Exercise aim: Report only the number of lines in the records that contain the word "input".
============
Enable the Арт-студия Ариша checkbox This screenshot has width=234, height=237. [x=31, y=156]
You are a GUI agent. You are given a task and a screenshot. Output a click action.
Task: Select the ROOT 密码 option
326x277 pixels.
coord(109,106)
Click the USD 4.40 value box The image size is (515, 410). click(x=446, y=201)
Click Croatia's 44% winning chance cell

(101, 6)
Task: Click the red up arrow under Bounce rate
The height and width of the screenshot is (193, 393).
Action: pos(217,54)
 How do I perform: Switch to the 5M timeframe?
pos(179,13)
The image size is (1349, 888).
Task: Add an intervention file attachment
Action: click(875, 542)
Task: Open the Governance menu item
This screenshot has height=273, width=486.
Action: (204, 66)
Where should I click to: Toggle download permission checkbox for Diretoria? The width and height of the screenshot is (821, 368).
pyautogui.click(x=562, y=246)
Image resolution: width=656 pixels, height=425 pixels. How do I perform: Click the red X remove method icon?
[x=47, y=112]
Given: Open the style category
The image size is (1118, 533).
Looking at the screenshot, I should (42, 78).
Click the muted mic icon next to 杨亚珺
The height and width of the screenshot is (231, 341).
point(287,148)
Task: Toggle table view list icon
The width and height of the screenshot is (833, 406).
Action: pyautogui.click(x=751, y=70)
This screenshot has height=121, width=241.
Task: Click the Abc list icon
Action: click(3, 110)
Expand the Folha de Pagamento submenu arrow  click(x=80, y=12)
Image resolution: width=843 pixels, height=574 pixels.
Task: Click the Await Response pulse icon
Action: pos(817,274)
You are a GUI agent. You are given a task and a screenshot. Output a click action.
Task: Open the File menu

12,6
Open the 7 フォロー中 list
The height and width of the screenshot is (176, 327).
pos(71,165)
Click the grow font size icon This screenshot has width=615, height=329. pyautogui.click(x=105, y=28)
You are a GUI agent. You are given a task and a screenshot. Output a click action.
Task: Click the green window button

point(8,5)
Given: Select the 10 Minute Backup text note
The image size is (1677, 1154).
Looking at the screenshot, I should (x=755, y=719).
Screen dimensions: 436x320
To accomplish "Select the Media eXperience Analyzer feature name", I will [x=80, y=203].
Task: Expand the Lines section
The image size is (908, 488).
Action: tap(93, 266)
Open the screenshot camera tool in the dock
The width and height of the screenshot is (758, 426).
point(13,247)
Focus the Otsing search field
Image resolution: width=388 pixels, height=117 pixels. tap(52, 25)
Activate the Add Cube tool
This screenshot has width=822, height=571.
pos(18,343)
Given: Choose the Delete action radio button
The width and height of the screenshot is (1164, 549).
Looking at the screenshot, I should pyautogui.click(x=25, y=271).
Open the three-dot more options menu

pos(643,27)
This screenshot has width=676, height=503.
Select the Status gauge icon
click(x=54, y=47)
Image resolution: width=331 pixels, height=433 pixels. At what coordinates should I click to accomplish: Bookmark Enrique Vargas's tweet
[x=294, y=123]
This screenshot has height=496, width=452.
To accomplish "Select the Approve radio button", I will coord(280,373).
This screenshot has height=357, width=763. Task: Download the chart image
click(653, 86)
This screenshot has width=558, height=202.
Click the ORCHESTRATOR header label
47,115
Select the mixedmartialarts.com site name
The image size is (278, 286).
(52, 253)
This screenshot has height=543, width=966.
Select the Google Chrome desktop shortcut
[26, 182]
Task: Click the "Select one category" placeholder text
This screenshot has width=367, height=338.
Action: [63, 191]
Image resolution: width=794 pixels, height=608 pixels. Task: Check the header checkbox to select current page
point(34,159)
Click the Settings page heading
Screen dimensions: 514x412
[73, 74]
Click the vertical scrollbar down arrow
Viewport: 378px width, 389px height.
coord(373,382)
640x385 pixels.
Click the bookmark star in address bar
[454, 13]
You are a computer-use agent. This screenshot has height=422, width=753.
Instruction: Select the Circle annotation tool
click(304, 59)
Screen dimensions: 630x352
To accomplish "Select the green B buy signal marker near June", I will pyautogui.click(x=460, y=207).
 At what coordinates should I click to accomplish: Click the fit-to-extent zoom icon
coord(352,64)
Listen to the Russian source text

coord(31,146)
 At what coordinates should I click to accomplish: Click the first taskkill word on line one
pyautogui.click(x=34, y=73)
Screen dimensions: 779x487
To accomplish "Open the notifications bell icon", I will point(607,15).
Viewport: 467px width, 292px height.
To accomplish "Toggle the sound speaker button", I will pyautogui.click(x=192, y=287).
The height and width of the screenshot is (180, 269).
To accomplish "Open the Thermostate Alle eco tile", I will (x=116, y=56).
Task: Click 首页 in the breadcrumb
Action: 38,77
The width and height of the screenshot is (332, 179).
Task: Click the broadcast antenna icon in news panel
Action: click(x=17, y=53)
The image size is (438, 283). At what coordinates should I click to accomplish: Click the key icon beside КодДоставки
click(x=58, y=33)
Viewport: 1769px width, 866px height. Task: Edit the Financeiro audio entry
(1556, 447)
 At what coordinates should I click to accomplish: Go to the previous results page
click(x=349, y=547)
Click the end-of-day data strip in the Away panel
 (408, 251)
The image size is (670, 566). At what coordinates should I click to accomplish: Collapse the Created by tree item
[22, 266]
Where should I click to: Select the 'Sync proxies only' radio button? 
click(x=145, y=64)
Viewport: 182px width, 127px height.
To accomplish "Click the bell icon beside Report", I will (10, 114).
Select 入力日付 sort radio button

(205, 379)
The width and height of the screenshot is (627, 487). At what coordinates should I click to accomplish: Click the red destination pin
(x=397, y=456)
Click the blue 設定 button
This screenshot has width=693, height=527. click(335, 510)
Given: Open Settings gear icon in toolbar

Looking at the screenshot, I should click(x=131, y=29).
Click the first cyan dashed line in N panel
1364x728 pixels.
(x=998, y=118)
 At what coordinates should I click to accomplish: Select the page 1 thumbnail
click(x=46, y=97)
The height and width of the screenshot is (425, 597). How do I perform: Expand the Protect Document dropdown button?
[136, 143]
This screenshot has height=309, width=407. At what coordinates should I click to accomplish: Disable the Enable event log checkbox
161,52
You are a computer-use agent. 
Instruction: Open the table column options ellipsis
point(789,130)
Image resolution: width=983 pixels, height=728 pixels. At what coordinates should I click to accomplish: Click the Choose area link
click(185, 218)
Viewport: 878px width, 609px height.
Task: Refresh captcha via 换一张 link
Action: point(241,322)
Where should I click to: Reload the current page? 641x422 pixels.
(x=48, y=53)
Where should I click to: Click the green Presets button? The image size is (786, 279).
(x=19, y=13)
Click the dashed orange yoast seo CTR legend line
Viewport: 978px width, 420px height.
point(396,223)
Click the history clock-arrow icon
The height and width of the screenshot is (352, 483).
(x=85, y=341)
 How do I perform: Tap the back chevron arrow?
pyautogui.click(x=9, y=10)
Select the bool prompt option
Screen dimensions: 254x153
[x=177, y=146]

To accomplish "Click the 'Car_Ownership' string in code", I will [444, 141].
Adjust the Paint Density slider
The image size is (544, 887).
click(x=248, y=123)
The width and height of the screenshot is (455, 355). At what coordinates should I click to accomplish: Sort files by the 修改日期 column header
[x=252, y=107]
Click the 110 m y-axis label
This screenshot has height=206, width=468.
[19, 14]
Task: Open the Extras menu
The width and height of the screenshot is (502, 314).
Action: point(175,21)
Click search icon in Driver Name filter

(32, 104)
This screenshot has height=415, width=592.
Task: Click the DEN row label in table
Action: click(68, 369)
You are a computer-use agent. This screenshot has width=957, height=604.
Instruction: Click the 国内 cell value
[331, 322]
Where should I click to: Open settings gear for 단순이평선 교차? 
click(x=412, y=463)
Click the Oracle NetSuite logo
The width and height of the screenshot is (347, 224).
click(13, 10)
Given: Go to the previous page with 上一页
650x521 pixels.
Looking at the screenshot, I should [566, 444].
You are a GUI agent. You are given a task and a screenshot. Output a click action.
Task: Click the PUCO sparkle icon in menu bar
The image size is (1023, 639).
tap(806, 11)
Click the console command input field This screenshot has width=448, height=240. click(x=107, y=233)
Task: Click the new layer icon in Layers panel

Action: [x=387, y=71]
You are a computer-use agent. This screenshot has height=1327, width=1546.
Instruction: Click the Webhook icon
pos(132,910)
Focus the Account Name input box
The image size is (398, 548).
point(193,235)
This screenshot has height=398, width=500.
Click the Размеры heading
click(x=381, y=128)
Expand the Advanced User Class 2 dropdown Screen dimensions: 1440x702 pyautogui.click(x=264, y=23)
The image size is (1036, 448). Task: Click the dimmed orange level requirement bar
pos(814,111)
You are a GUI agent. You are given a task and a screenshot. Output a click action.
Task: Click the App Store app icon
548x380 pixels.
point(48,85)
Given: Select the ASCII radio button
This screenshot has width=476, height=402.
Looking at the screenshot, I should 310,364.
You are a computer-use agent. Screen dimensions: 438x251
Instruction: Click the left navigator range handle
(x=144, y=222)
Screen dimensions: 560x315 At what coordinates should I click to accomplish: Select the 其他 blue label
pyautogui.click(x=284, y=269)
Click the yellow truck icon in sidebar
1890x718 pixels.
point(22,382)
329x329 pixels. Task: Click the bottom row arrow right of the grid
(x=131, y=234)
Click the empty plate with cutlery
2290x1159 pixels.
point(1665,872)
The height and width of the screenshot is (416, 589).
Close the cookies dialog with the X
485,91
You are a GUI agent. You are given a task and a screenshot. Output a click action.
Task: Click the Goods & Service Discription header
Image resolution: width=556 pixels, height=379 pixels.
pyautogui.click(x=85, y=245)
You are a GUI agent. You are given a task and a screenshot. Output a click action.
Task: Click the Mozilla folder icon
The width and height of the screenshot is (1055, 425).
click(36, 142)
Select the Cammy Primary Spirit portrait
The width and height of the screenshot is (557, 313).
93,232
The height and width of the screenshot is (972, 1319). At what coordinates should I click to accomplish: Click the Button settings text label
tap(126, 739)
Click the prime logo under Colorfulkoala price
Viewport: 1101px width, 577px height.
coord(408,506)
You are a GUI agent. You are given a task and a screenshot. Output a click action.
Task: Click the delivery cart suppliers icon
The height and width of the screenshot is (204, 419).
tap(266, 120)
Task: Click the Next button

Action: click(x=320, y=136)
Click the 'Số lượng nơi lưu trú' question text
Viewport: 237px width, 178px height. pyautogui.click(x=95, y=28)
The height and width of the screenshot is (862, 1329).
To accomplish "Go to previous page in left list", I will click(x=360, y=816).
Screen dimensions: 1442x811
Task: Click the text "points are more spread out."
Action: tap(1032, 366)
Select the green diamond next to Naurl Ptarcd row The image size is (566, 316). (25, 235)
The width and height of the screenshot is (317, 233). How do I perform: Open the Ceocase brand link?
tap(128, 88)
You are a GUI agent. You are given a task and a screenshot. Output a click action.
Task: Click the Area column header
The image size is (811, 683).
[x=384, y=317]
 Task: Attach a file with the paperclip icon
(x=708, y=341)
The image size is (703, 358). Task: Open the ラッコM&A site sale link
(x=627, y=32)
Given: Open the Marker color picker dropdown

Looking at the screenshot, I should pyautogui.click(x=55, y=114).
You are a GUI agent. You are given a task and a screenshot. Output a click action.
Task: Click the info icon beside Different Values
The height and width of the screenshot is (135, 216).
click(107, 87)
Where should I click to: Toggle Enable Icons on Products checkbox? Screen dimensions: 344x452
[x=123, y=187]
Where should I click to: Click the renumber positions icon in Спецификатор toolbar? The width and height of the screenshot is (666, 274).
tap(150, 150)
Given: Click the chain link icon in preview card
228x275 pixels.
============
Finished exercise: 2